» **What is being asked**
Copy out all the entries below with "Locate each element" changed to "Find each element" everywhere it occurs. Keep everything else the same.

» **Word and element location data**
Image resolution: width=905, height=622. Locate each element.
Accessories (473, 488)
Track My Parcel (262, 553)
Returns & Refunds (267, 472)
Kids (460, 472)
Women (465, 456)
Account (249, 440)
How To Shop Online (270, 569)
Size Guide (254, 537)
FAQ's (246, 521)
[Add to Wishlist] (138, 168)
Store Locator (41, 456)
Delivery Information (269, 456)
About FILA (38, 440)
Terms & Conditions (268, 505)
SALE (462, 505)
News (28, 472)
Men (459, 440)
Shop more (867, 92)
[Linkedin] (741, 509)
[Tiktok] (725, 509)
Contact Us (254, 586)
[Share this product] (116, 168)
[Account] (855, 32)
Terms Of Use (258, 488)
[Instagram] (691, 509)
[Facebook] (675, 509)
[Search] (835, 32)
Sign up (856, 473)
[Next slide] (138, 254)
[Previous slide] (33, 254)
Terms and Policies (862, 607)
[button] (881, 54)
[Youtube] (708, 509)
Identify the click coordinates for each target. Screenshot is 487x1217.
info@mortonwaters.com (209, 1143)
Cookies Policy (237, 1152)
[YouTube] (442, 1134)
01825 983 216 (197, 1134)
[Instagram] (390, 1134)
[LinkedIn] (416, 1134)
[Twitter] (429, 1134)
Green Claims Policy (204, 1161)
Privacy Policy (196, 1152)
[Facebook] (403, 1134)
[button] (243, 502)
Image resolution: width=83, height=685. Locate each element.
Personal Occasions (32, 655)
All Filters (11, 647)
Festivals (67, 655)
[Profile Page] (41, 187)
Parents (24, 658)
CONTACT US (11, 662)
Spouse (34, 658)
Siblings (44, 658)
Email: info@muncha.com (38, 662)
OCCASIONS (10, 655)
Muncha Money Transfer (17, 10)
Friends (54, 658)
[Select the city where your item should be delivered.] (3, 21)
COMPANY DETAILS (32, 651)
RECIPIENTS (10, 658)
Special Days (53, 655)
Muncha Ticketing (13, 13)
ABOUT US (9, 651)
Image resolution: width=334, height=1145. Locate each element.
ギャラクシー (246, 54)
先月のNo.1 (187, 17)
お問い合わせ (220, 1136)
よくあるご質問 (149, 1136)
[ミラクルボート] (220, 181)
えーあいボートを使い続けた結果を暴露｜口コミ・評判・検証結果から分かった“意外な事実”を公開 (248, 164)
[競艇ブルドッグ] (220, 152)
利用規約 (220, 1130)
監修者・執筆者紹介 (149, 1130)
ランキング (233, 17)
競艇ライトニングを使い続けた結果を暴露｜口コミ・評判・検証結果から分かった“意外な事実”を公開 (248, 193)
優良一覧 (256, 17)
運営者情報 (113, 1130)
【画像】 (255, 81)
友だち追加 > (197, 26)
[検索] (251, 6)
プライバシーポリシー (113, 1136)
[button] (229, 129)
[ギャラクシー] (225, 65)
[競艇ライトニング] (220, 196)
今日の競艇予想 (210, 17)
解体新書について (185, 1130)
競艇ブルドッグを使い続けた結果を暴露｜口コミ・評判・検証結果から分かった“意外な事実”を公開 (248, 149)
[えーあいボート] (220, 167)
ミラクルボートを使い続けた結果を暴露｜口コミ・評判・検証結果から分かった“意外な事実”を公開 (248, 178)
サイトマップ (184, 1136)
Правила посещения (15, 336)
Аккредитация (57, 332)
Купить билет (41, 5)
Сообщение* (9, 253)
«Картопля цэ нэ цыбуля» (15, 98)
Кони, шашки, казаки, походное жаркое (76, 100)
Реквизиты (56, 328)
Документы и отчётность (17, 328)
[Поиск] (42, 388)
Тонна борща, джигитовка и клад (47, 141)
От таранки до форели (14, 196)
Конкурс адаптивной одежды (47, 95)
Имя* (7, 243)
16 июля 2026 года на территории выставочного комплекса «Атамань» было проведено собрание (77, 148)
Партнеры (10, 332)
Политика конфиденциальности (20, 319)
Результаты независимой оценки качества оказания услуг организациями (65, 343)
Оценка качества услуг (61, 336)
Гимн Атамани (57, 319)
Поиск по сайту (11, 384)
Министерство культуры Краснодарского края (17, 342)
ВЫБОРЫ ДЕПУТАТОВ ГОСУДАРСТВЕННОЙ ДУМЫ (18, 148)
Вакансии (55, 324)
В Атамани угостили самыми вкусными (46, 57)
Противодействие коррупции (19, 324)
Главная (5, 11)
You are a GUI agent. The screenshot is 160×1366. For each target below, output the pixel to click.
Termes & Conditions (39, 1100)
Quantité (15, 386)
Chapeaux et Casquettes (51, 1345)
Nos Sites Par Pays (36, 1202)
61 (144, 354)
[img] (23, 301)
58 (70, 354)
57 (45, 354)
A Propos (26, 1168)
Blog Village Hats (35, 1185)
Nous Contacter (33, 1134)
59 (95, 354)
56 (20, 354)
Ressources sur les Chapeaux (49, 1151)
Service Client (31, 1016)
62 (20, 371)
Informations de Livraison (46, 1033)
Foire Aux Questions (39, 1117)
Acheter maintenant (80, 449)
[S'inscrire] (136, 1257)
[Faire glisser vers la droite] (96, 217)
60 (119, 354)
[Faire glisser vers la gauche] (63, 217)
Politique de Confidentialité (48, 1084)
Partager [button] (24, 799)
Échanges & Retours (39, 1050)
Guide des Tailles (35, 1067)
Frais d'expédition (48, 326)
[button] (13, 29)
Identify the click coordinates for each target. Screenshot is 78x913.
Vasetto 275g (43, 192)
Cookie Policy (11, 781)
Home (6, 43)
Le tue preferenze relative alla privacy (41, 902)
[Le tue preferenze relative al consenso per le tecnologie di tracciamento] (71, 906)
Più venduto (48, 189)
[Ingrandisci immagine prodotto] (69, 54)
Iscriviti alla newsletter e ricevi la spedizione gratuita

» **Solution**
Image resolution: width=905, height=622. Find each element.
Accessories (473, 488)
Track My Parcel (262, 553)
Returns & Refunds (267, 472)
Kids (460, 472)
Women (465, 456)
Account (249, 440)
How To Shop Online (270, 569)
Size Guide (254, 537)
FAQ's (246, 521)
[Add to Wishlist] (138, 168)
Store Locator (41, 456)
Delivery Information (269, 456)
About FILA (38, 440)
Terms & Conditions (268, 505)
SALE (462, 505)
News (28, 472)
Men (459, 440)
Shop more (867, 92)
[Linkedin] (741, 509)
[Tiktok] (725, 509)
Contact Us (254, 586)
[Share this product] (116, 168)
[Account] (855, 32)
Terms Of Use (258, 488)
[Instagram] (691, 509)
[Facebook] (675, 509)
[Search] (835, 32)
Sign up (856, 473)
[Next slide] (138, 254)
[Previous slide] (33, 254)
Terms and Policies (862, 607)
[button] (881, 54)
[Youtube] (708, 509)
Identify the click coordinates for each target. Screenshot is 487x1217.
info@mortonwaters.com (209, 1143)
Cookies Policy (237, 1152)
[YouTube] (442, 1134)
01825 983 216 (197, 1134)
[Instagram] (390, 1134)
[LinkedIn] (416, 1134)
[Twitter] (429, 1134)
Green Claims Policy (204, 1161)
Privacy Policy (196, 1152)
[Facebook] (403, 1134)
[button] (243, 502)
Image resolution: width=83, height=685. Find each element.
Personal Occasions (32, 655)
All Filters (11, 647)
Festivals (67, 655)
[Profile Page] (41, 187)
Parents (24, 658)
CONTACT US (11, 662)
Spouse (34, 658)
Siblings (44, 658)
Email: info@muncha.com (38, 662)
OCCASIONS (10, 655)
Muncha Money Transfer (17, 10)
Friends (54, 658)
[Select the city where your item should be delivered.] (3, 21)
COMPANY DETAILS (32, 651)
RECIPIENTS (10, 658)
Special Days (53, 655)
Muncha Ticketing (13, 13)
ABOUT US (9, 651)
Image resolution: width=334, height=1145. Find each element.
ギャラクシー (246, 54)
先月のNo.1 (187, 17)
お問い合わせ (220, 1136)
よくあるご質問 (149, 1136)
[ミラクルボート] (220, 181)
えーあいボートを使い続けた結果を暴露｜口コミ・評判・検証結果から分かった“意外な事実”を公開 (248, 164)
[競艇ブルドッグ] (220, 152)
利用規約 (220, 1130)
監修者・執筆者紹介 (149, 1130)
ランキング (233, 17)
競艇ライトニングを使い続けた結果を暴露｜口コミ・評判・検証結果から分かった“意外な事実”を公開 (248, 193)
優良一覧 (256, 17)
運営者情報 (113, 1130)
【画像】 (255, 81)
友だち追加 > (197, 26)
[検索] (251, 6)
プライバシーポリシー (113, 1136)
[button] (229, 129)
[ギャラクシー] (225, 65)
[競艇ライトニング] (220, 196)
今日の競艇予想 (210, 17)
解体新書について (185, 1130)
競艇ブルドッグを使い続けた結果を暴露｜口コミ・評判・検証結果から分かった“意外な事実”を公開 (248, 149)
[えーあいボート] (220, 167)
ミラクルボートを使い続けた結果を暴露｜口コミ・評判・検証結果から分かった“意外な事実”を公開 (248, 178)
サイトマップ (184, 1136)
Правила посещения (15, 336)
Аккредитация (57, 332)
Купить билет (41, 5)
Сообщение* (9, 253)
«Картопля цэ нэ цыбуля» (15, 98)
Кони, шашки, казаки, походное жаркое (76, 100)
Реквизиты (56, 328)
Документы и отчётность (17, 328)
[Поиск] (42, 388)
Тонна борща, джигитовка и клад (47, 141)
От таранки до форели (14, 196)
Конкурс адаптивной одежды (47, 95)
Имя* (7, 243)
16 июля 2026 года на территории выставочного комплекса «Атамань» было проведено собрание (77, 148)
Партнеры (10, 332)
Политика конфиденциальности (20, 319)
Результаты независимой оценки качества оказания услуг организациями (65, 343)
Оценка качества услуг (61, 336)
Гимн Атамани (57, 319)
Поиск по сайту (11, 384)
Министерство культуры Краснодарского края (17, 342)
ВЫБОРЫ ДЕПУТАТОВ ГОСУДАРСТВЕННОЙ ДУМЫ (18, 148)
Вакансии (55, 324)
В Атамани угостили самыми вкусными (46, 57)
Противодействие коррупции (19, 324)
Главная (5, 11)
You are a GUI agent. The screenshot is 160×1366. For each target below, output the pixel to click.
Termes & Conditions (39, 1100)
Quantité (15, 386)
Chapeaux et Casquettes (51, 1345)
Nos Sites Par Pays (36, 1202)
61 (144, 354)
[img] (23, 301)
58 (70, 354)
57 (45, 354)
A Propos (26, 1168)
Blog Village Hats (35, 1185)
Nous Contacter (33, 1134)
59 (95, 354)
56 (20, 354)
Ressources sur les Chapeaux (49, 1151)
Service Client (31, 1016)
62 (20, 371)
Informations de Livraison (46, 1033)
Foire Aux Questions (39, 1117)
Acheter maintenant (80, 449)
[S'inscrire] (136, 1257)
[Faire glisser vers la droite] (96, 217)
60 (119, 354)
[Faire glisser vers la gauche] (63, 217)
Politique de Confidentialité (48, 1084)
Partager [button] (24, 799)
Échanges & Retours (39, 1050)
Guide des Tailles (35, 1067)
Frais d'expédition (48, 326)
[button] (13, 29)
Identify the click coordinates for each target. Screenshot is 78x913.
Vasetto 275g (43, 192)
Cookie Policy (11, 781)
Home (6, 43)
Le tue preferenze relative alla privacy (41, 902)
[Le tue preferenze relative al consenso per le tecnologie di tracciamento] (71, 906)
Più venduto (48, 189)
[Ingrandisci immagine prodotto] (69, 54)
Iscriviti alla newsletter e ricevi la spedizione gratuita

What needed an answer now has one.